Incyte announced that the FDA has approved Zynyz (retifanlimab-dlwr) as a combination therapy for the treatment of adult patients with inoperable locally recurrent or metastatic squamous cell carcinoma of the anal canal (SCAC) alongside carboplatin and paclitaxel (platinum-based chemotherapy). Zynyz was also approved as a monotherapy for adult patients with locally recurrent or metastatic SCAC or an intolerance to platinum-based chemotherapy, according to a news release published yesterday.

Squamous cell carcinoma of the anal canal is the most common type of anal cancer, making up 85% of cases today. Although anal cancer only accounts for less than 1% of all cancers, incidence is increasing approximately 3% every year. Most (90%) of cases are associated with human papillomavirus (HPV) infection.

Zynyz is a humanized monoclonal antibody that targets the programmed death receptor-1 (PD-1), mimicking the immune system’s ability to fight pathogens, like HPV.

Risk factors for anal cancer include having a compromised immune system from HIV or autoimmune disease.

Anal cancer symptoms can include anal or rectal discharge, a lump near the anus or pain and itching near the anus.

The recommended dosage of Zynyz for both indications is a 500mg intravenous infusion given over 30 minutes every four weeks until disease progression, according to the prescribing information. Zynyz as combination therapy can be given for up to 12 months and Zynyz as monotherapy can be given for up to 24 months.

Combination therapy approval was based on the results of the POD1UM-303/InterAACT2 study and of 308 patients given either Zynyz or placebo and chemotherapy. Patients treated with Zynyz showed a 37% reduction in the risk of progression or death compared with placebo.

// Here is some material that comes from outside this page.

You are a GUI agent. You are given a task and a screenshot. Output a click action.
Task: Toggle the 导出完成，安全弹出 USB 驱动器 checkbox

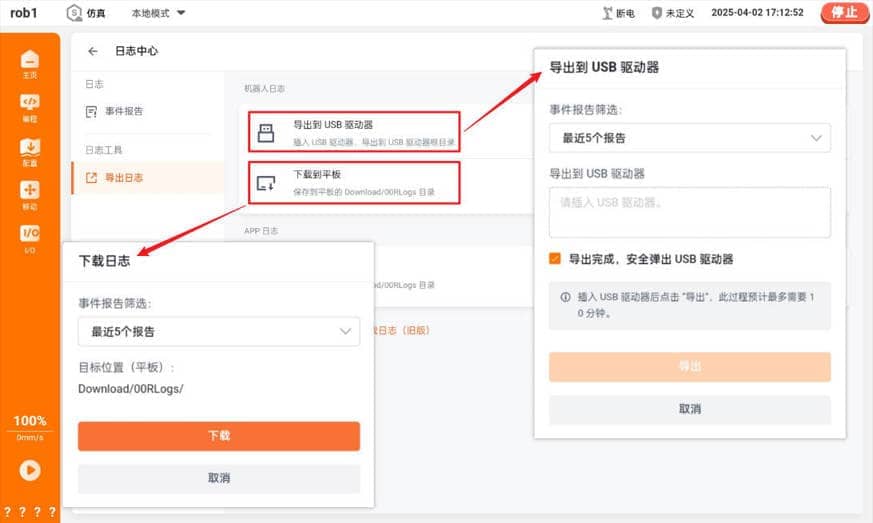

Patients treated with both Zynyz and chemotherapy had an average of 9 months of progression-free survival, compared with placebo, which resulted in an average of 7 months of progression-free survival.

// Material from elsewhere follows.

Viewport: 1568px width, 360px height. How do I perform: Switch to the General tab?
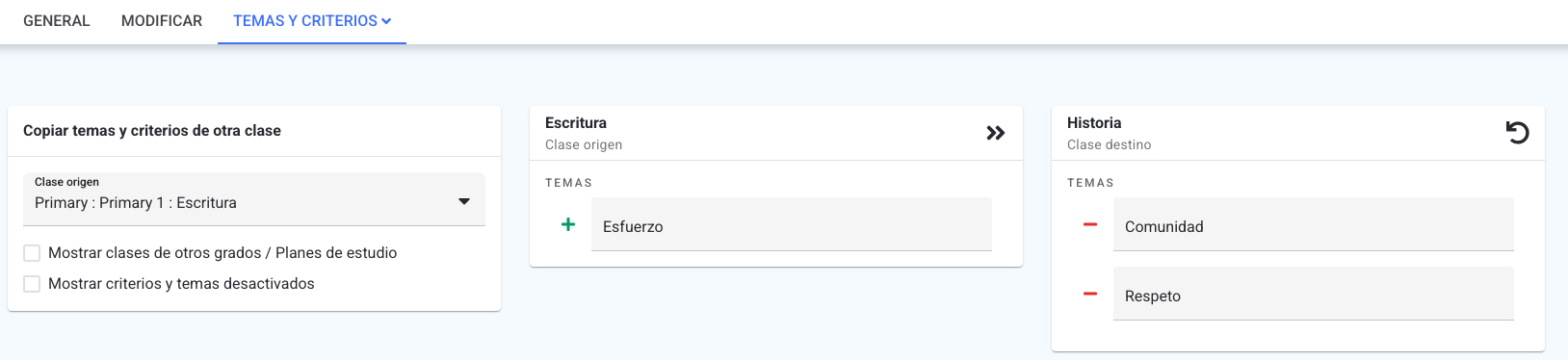(57, 21)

Adverse reactions occurred in 47% of patients, including sepsis (3%), pulmonary embolism (3%) and diarrhea (2%).

The monotherapy approval indication is based on the results of the POD1UM-202 study. Patients treated with Zynyz had an objective response rate of 14% and a disease control rate of 49%.

Adverse reactions occurred in 40% of patients, the most common being urinary tract infections, perineal pain and abdominal pain, all occurring in at least 2% of patients.

"Patients with inoperable locally recurrent or metastatic anal cancer have historically faced poor five-year survival rates and limited treatment options,” Marwan Fakih, M.D., professor of medical oncology & therapeutics research, associate director of clinical sciences and medical director, Briskin Center for Clinical Research, division chief, GI medical oncology, and co-director, gastrointestinal cancer program, City of Hope, said in the news release.  “The POD1UM data highlight the potential of Zynyz to be a meaningful new option and notably demonstrate that the addition of Zynyz to platinum-based chemotherapy significantly improves progression-free survival."

Eligible patients can visit IncyteCARES for financial support and ongoing education. Patients may pay as little as $15 out of pocket for their prescription if they are a commercially insured resident of the United States or Puerto Rico.

Zynyz is also FDA approved to treat adult patients with metastatic or recurrent locally advanced Merkel cell carcinoma.